◆ **Exercises to complete**:
1/ Say whether each statement below agrees with the book description: (a) Hannah is the only one who can hear the tapping; (b) the werecat at Hannah's side is named Mia; (c) the author spent 15 years in the corporate sector before writing fiction. For each, give yes or no and the words from the book description that decide it, quoted exactly.
2/ Copy the part of the book description starting with "While Axton Flynn" and going on through "can’t fully explain.", without changing anything.
-------- Extract --------
Every Action Has a Price. Every Secret Has a Consequence.The struggle for London’s soul didn’t end at Golden Square. In this high-stakes continuation of the LineFolk of London saga, Hannah Chadwick finds that being an apprentice to the legendary Wayworthy legacy is less about ancient books and more about surviving the "Edge".
While Axton Flynn struggles to master the centuries of inherited memories now locked in his mind, the sanctuary of the clynic is under threat. A rival healer is becoming empowered in the shadows of the Circle Line, and patients are disappearing into a world of "pits" and secrets that even the Master’s memories can’t fully explain.
As a rhythmic, spectral tapping begins to haunt Hannah—a sound no one else can hear—she is drawn toward the dark history of Cockpit Steps. Something is energising the city’s phantasms, fueled by a resurgence of Victorian-era cruelty.
From the electrified tracks of the Underground to the blood-stained sawdust of an illegal gambling circuit, Hannah must navigate a world where LineFolk are once again being treated as sport. With the fierce werecat Mia at her side, Hannah discovers that her own evolving power over the linether may be the only thing capable of tipping the scales.
In a city built on top of monsters, the most dangerous thing you can do is care.
Jay Neill is a British author of high-concept Urban Fantasy, specialising in the collision of the mundane and the magical. After 25 years in the corporate sector, he switched to writing fiction to build worlds hidden just beneath our reality.
-------- Extracted records --------
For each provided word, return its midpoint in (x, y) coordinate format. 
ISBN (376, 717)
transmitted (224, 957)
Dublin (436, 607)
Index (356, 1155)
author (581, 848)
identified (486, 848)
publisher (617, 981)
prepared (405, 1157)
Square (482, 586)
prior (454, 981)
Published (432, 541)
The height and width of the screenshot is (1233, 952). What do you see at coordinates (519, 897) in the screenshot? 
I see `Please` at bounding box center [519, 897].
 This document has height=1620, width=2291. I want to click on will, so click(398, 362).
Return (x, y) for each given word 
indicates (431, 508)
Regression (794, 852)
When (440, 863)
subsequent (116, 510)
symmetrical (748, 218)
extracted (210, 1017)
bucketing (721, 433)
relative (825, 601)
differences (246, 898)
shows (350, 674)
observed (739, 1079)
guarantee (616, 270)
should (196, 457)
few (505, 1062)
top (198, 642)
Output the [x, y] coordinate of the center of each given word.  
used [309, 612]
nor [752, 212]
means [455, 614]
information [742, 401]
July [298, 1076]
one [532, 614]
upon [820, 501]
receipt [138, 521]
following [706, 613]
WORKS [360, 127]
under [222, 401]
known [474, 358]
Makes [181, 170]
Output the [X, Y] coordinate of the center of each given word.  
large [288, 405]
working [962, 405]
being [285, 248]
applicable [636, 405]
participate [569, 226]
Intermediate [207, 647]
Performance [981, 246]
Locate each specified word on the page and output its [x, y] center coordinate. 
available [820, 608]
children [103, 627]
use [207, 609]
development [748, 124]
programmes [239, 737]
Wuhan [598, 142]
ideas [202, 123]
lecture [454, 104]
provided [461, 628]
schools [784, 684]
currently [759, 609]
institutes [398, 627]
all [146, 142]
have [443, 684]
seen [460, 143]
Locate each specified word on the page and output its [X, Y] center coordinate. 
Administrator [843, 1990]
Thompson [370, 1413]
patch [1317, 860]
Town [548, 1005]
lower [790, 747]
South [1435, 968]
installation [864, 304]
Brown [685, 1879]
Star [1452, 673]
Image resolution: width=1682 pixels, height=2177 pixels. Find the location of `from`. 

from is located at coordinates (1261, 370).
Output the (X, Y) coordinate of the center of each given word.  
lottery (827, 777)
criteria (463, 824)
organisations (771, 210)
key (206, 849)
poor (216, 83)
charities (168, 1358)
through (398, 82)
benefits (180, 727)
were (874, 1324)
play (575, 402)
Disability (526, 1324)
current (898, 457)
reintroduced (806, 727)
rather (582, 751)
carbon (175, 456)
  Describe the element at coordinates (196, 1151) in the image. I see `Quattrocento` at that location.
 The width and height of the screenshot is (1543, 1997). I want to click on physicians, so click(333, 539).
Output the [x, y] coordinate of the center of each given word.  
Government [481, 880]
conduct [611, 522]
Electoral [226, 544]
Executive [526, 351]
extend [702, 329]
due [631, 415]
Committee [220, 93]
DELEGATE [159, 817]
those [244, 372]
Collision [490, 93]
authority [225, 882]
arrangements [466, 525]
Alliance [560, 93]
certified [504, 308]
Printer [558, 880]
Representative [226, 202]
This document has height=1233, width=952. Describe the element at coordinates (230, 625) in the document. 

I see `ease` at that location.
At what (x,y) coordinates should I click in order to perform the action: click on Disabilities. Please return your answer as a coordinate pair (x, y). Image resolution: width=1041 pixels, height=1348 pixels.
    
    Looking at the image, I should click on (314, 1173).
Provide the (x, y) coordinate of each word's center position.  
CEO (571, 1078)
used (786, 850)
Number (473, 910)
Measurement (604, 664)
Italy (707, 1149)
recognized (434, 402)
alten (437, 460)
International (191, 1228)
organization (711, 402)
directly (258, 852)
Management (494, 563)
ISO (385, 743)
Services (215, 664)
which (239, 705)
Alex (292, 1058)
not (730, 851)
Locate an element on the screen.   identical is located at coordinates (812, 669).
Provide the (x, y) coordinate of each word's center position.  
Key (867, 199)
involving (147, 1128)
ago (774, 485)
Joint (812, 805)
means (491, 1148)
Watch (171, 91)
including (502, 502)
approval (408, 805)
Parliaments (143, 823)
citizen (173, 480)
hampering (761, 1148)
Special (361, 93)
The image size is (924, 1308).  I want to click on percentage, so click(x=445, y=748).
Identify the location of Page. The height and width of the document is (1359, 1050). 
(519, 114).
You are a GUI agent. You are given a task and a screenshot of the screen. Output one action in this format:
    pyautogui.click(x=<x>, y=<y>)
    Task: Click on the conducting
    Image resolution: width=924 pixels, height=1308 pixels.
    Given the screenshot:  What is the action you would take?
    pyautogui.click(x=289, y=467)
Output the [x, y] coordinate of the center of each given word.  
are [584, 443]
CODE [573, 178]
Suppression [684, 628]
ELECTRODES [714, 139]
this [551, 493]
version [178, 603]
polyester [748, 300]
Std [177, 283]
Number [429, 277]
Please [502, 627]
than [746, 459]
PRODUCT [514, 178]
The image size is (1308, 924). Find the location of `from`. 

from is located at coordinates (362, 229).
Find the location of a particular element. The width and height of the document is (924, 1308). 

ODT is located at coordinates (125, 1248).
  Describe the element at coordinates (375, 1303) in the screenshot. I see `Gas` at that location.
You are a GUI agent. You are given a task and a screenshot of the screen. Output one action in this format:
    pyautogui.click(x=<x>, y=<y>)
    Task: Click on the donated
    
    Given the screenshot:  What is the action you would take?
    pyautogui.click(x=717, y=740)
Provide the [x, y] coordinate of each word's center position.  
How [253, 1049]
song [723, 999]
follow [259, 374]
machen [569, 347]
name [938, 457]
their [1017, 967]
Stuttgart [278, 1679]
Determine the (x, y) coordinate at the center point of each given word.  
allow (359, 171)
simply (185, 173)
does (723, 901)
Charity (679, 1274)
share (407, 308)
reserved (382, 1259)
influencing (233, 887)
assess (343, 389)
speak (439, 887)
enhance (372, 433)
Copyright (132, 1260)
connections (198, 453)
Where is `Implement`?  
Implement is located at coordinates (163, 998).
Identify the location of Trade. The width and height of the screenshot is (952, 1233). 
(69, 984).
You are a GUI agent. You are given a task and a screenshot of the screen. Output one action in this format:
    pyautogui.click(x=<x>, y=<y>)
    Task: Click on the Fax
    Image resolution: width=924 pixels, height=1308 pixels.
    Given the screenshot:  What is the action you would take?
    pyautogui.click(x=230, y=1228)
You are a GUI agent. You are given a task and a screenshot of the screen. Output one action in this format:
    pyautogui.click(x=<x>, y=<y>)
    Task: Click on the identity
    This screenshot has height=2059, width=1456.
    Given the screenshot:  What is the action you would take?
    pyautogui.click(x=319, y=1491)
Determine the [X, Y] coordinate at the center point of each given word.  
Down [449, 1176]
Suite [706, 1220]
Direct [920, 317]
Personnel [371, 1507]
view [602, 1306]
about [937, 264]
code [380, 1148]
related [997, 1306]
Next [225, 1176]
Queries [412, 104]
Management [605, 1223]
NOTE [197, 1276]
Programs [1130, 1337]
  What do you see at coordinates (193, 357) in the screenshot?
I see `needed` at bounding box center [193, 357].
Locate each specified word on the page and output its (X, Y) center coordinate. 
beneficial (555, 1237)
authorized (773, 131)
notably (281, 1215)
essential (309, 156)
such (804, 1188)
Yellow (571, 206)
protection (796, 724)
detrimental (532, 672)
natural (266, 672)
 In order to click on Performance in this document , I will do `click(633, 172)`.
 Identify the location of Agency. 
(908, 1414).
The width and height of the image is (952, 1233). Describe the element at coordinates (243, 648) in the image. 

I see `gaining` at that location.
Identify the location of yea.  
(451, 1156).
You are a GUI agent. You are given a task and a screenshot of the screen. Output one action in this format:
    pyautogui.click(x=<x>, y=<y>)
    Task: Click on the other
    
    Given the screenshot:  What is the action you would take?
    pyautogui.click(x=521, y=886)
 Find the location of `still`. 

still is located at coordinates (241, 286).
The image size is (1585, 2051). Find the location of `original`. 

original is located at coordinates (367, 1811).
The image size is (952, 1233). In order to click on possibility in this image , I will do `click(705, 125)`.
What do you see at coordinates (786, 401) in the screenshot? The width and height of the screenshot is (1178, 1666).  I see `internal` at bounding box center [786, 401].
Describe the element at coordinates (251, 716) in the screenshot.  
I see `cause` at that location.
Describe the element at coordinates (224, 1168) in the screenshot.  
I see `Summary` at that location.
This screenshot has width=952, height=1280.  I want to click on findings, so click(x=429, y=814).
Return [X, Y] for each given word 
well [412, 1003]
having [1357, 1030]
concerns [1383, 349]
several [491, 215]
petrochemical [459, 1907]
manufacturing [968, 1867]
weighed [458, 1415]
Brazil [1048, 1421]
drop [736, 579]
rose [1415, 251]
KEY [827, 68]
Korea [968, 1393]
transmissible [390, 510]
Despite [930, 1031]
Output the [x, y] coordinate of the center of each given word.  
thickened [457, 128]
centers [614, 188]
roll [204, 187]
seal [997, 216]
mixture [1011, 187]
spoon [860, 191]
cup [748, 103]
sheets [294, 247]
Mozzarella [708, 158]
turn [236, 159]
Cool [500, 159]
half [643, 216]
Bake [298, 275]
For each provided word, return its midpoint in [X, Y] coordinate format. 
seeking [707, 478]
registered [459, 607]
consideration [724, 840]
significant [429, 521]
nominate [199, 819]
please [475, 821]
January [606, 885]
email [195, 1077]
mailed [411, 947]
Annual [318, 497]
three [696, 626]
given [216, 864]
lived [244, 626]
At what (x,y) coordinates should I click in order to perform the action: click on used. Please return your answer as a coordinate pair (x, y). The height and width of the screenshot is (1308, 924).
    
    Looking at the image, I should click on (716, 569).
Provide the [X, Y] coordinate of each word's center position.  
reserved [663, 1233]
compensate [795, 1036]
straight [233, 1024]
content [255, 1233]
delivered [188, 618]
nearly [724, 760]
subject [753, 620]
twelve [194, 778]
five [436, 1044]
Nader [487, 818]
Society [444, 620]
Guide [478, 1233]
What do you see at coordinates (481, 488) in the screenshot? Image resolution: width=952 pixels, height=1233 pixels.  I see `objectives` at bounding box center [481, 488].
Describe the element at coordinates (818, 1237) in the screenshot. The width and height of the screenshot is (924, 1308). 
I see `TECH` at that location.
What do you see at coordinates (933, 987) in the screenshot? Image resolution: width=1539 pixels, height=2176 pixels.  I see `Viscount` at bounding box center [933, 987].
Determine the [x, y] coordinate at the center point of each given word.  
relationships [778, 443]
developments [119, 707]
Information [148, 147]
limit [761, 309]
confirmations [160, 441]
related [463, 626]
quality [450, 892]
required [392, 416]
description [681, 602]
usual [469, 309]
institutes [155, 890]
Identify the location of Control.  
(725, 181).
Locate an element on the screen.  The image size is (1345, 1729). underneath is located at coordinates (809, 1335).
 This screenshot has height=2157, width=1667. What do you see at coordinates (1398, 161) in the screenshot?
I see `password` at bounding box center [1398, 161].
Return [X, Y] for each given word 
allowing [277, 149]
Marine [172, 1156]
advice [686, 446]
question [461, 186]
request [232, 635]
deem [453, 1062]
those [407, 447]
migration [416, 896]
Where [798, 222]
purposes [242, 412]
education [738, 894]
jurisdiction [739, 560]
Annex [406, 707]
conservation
--------
◆ **Answers by item number**:
1/
(a) Yes: "a sound no one else can hear"
(b) Yes: "With the fierce werecat Mia at her side"
(c) No: "After 25 years in the corporate sector"

2/
While Axton Flynn struggles to master the centuries of inherited memories now locked in his mind, the sanctuary of the clynic is under threat. A rival healer is becoming empowered in the shadows of the Circle Line, and patients are disappearing into a world of "pits" and secrets that even the Master’s memories can’t fully explain.